** Directive **
Please count the lines in the listing below that contain the string "Viewport", and reply with only that number.

** Data for processing **

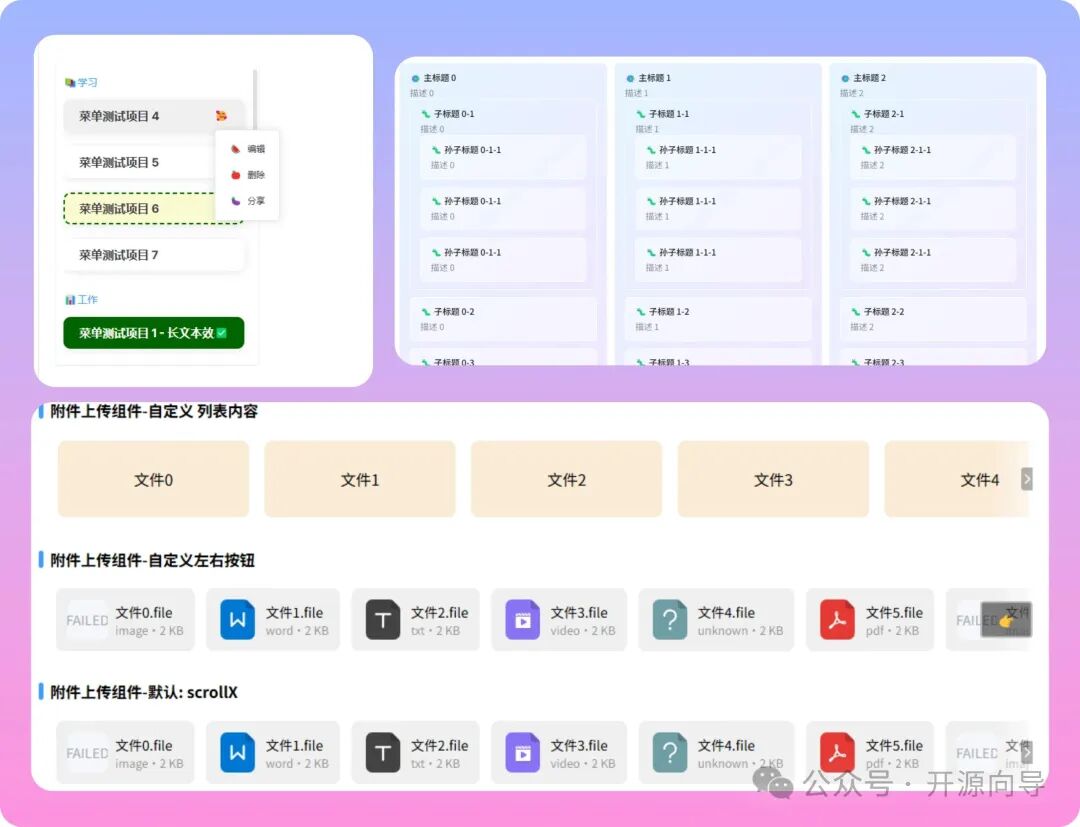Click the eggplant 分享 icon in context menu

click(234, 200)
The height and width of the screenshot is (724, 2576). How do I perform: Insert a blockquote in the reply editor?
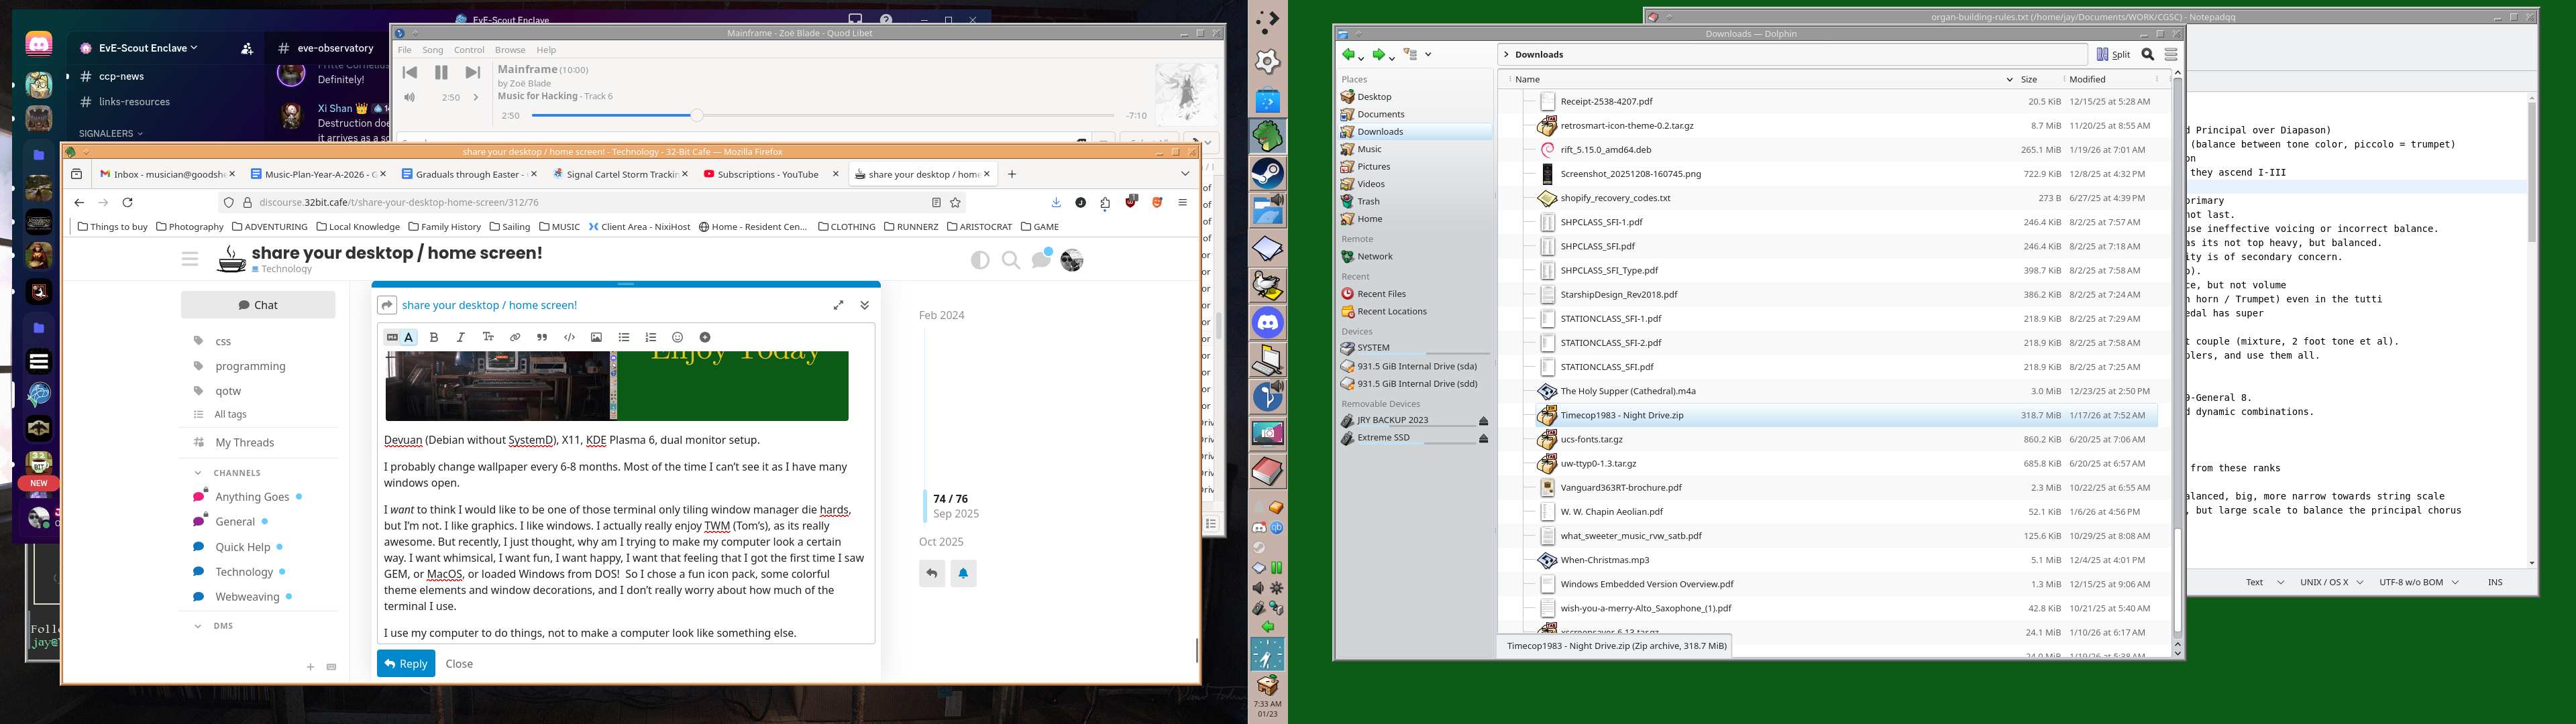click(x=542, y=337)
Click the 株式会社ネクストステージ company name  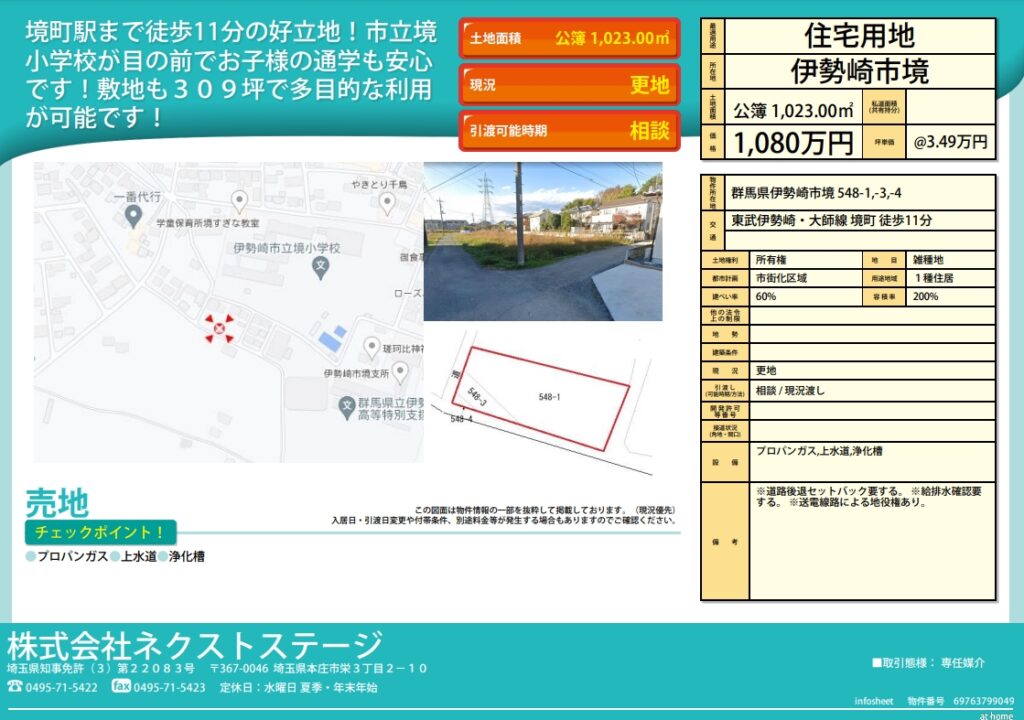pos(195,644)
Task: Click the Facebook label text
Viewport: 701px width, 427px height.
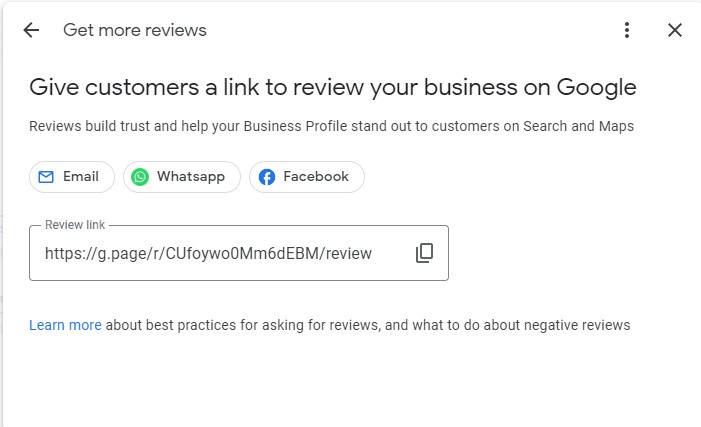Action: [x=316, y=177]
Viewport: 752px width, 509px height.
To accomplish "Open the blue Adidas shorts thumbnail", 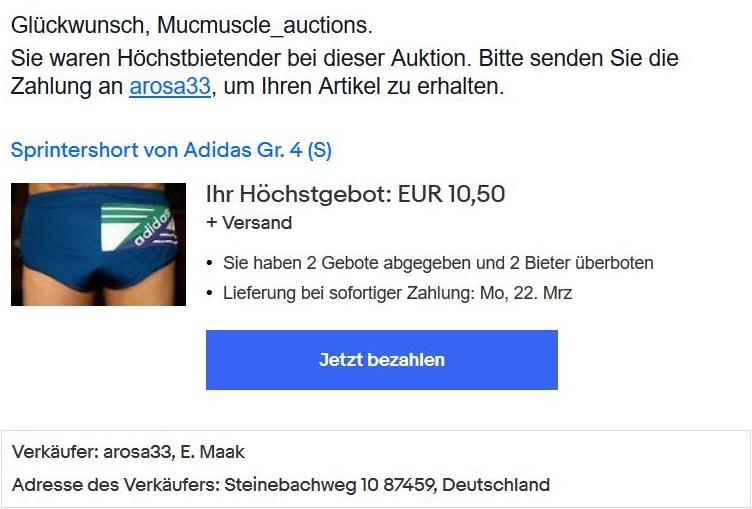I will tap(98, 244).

** Task result **
2